In his intricate argument in The Federalist, number 10, Madison contended that a republican government of the kind envisioned by the U.S. Constitution can best solve the problem of faction not by "removing its causes"—which only tyranny can do—but by "controlling its effects." Madison proposed that elected representatives, as opposed to the people as a whole, will be more disposed to consider the national interest ahead of a particular factional interest. He also argued that the nature of an "extensive," or large, republic such as the United States will naturally frustrate the ability of a single faction to advance its own interests ahead of the interests of other citizens. With the huge variety of parties and interests in an extended republic, it becomes "less probable that a majority of the whole will have a common motive to invade the rights of other citizens." Thus, Madison, in contrast to the Anti-Federalists, saw the large size of the United States as a help rather than a hindrance to the cause of liberty.

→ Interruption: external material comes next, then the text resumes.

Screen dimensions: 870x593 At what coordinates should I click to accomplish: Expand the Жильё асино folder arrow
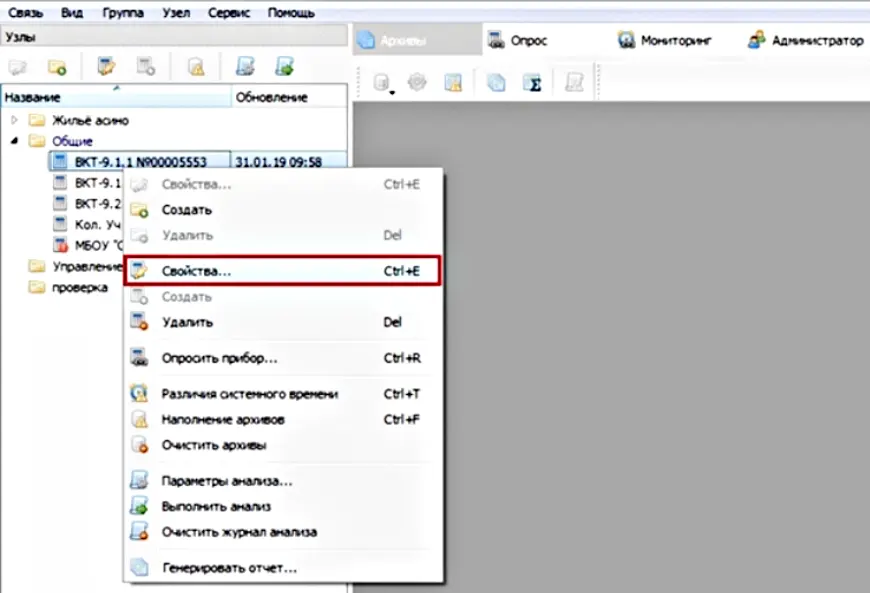click(14, 120)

This is only one of the many points that The Federalist Papers makes in favor of the Constitution. However, as brilliant and carefully reasoned as The Federalist Papers may be, it probably did not greatly sway opinion toward ratification of the Constitution. The politics of ratification were instead influenced most by direct, face-to-face contact and negotiation. Nevertheless, The Federalist Papers aided the Constitution's cause by giving the Constitution's adherents ideas with which to counter their opposition.

The outcome Ultimately, the ratification provisions of Article VII of the Constitution, created by the Federalists themselves, were one of the best allies the Federalists had in their attempt to ratify the Constitution. After the Constitution had been created at the Constitutional Convention, Federalist leaders quickly returned to their states to elect Federalist delegates to the state conventions. The Anti-Federalists were not able to muster enough votes in response, though in several states, they nearly defeated the Federalists. By 1790, all thirteen states had ratified the document, giving the Federalists and their Constitution a great victory.

The Anti-Federalist outcry was not without its effects, however. By 1791, in response to Anti-Federalist sentiments, state legislatures voted to add the first ten amendments to the Constitution. Those ten amendments are also called the Bill of Rights, and they have become an important part of the Constitution and its heritage of liberty.

FURTHER READINGS

Frohnen, Bruce, ed. 1999. The Anti-Federalists: Selected Writings and Speeches. Washington, D.C.: Regnery Pub.

Wills, Garry. 2001. Explaining America: The Federalist. New York: Penguin Books.

CROSS-REFERENCES

Federalist Papers.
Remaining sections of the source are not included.